**Исходный текст**
———
В гораздо более позднем тексте91 Блищенко показал, что раннее советское правительство было абсолютно последовательно в реализации самоопределения. 4 (17) декабря 1917 г. советское правительство признало право на самоопределение Украины. В ответ на запрос финского правительства Совет народных комиссаров 18 (31) декабря 1917 г. принял решение обратиться в Центральный исполнительный комитет с предложением признать независимость Финляндии. В действительности именно белые, стремясь восстановить империю, выступали против независимости Финляндии. В соответствии с декретом от 29 декабря 1917 г. (11 января 1918 г.) было признано право на самоопределение народа «Турецкой Армении». В ответ на запрос правительства Советской Эстляндии Ленин 7 декабря 1918 г. подписал декрет о признании независимости Эстонии, Латвии и Литвы.
5 февраля 1919 г. президиум Всероссийского центрального исполнительного комитета самым решительным образом заявил, что при осуществлении принципа самоопределения вопрос должен решаться самой самоопределяющейся нацией, самим народом. Диктатура пролетариата не была условием для самоопределения, который равным образом относился и к буржуазным движениям за независимость. Так, например, советское правительство признало республики Бухары и Хорезма, которые не были социалистическими.
Это был крайне важный исторический контекст, в котором Евгений Пашуканис стал признанным теоретиком и лидером марксистской теории права и международного права.
ПОДЛИННОЕ ЗНАЧЕНИЕ ЕВГЕНИЯ ПАШУКАНИСА. ИСТОРИЯ ПАШУКАНИСА
Пашуканис родился на территории нынешней Литвы в 1891 г. и был ликвидирован в 1937 г., будучи осужденным как член «банды вредителей» и «троцкистско-бухаринский фашистский агент»92. Он был учеником юриста-теоретика латышского происхождения Петра Стучки, который был старше его на 25 лет (Стучка родился в 1865 г. и умер в 1932 г. по естественным причинами, что необычно для тех времен)93. Крис Артур охарактеризовал его «важный вклад в материалистическую критику правовых форм» как «по сей день наиболее значительную марксистскую работу по этому вопросу»94. Не могу не согласиться. В то же время я хотел бы показать, что парадоксальные эффекты советской практики (в противоположность позитивистской теории, которая пропагандировалась) сыграли ключевую роль в разработке и реализации одного из важнейших принципов международного права, права народов на самоопределение.
С 1925 до 1936 г. Пашуканис был ведущим теоретиком права в СССР, признанным таковым не кем иным, как самим Стучкой, написавшим, что «Общая теория права и марксизм» – «в высшей степени ценный вклад в нашу марксистскую теоретическую литературу по праву и непосредственно дополняет мою работу, обеспечивающую лишь неполную и во многом несовершенную общую доктрину права»95. Это был период «страстных юридических дебатов», хорошо проанализированный Майклом Хэдом96.
———
**Фрагмент данных**
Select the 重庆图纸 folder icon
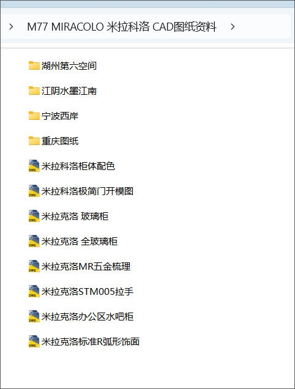This screenshot has height=389, width=295. (x=34, y=141)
———
**Задания**
a – Воспроизведите без изменений отрывок из текста о Пашуканисе от «В гораздо более» до «Латвии и Литвы.».
b – Продолжите текст о Пашуканисе, начиная сразу после его последнего предложения.

**Итоговые ответы**
a –
В гораздо более позднем тексте91 Блищенко показал, что раннее советское правительство было абсолютно последовательно в реализации самоопределения. 4 (17) декабря 1917 г. советское правительство признало право на самоопределение Украины. В ответ на запрос финского правительства Совет народных комиссаров 18 (31) декабря 1917 г. принял решение обратиться в Центральный исполнительный комитет с предложением признать независимость Финляндии. В действительности именно белые, стремясь восстановить империю, выступали против независимости Финляндии. В соответствии с декретом от 29 декабря 1917 г. (11 января 1918 г.) было признано право на самоопределение народа «Турецкой Армении». В ответ на запрос правительства Советской Эстляндии Ленин 7 декабря 1918 г. подписал декрет о признании независимости Эстонии, Латвии и Литвы.

b –
Пашуканис был директором Института советского строительства и права Коммунистической академии и фактически руководителем юридических исследований и юридического образования в масштабах всей страны. В юридическом образовании он произвел значительные изменения, в частности полностью исключив из учебного плана дисциплины гражданского права, сделав акцент на изучении экономики и экономического управления97. Учившийся у него Джон Хазард (1909–1995)98 вспоминал еще об одной стороне его характера: в этом институте ситуация, когда он «разрабатывал теорию, которая считалась непогрешимой, а те, кто отклонялся от линии Пашуканиса, наказывались, как Коровин, или лишались преподавательских должностей, продвижения по службе и повышения заработка, была новинкой для меня»99. Несмотря на вероятное лицемерие Хазарда, уроженца американского академического сообщества, кажется, так и было.
Эдвин Гарлан, в 1954 г., во время холодной войны, писавший для американской аудитории, выделил два вывода, к которым пришел Пашуканис на основе своего анализа основных правовых категорий. Первый:
Только буржуазно-капиталистическое общество создает все необходимые условия для того, чтобы юридический элемент социальных отношений достиг полной определенности100.
И второй:
Отмирание категорий… буржуазного права отнюдь не означает замены их новыми категориями пролетарского права, так же как отмирание категории стоимости, капитала, прибыли и т. д. при переходе к развернутому социализму не будет означать появления новых пролетарских категорий стоимости, капитала, ренты и т. д. Отмирание категорий буржуазного права в этих условиях будет означать отмирание права вообще, т. е. постепенное исчезновение юридического момента в отношениях людей101.
Как отмечает Гарлан, из этих положений следует, что переходный период диктатуры пролетариата должен был принять форму буржуазного права. Таким образом, задача переходного права состояла в самоуничтожении посредством быстрого движения к политическому управлению (техническому) в противоположность гражданскому и уголовному праву102.
ВОЗРОЖДЕНИЕ ПАШУКАНИСА: ЧАЙНА МЬЕВИЛЬ
Чайна Мьевиль, с его переработкой «товарно-формальной теории международного права»103, предпринимает самую серьезную и изощренную за последние годы попытку развития марксистского подхода к международному праву104. Последнее предложение его сильной книги действительно обобщает все его выводы: «Мир вокруг нас, хаотический и кровавый, есть верховенство права»105. Международное право и права человека, по его мнению, в лучшем случае – средство отвлечь внимание, а в худшем – мощное оружие в руках врага. Как Мьевиль указывает во введении к книге «При столкновении двух равных прав», он во многом опирается на Пашуканиса, который был одним из самых серьезных марксистских теоретиков права в СССР и во всем мире. Мьевиль анализирует и объясняет его аргументацию в главе 3 и стремится посредством «имманентного переформулирования» ответить ряду критиков Пашуканиса106.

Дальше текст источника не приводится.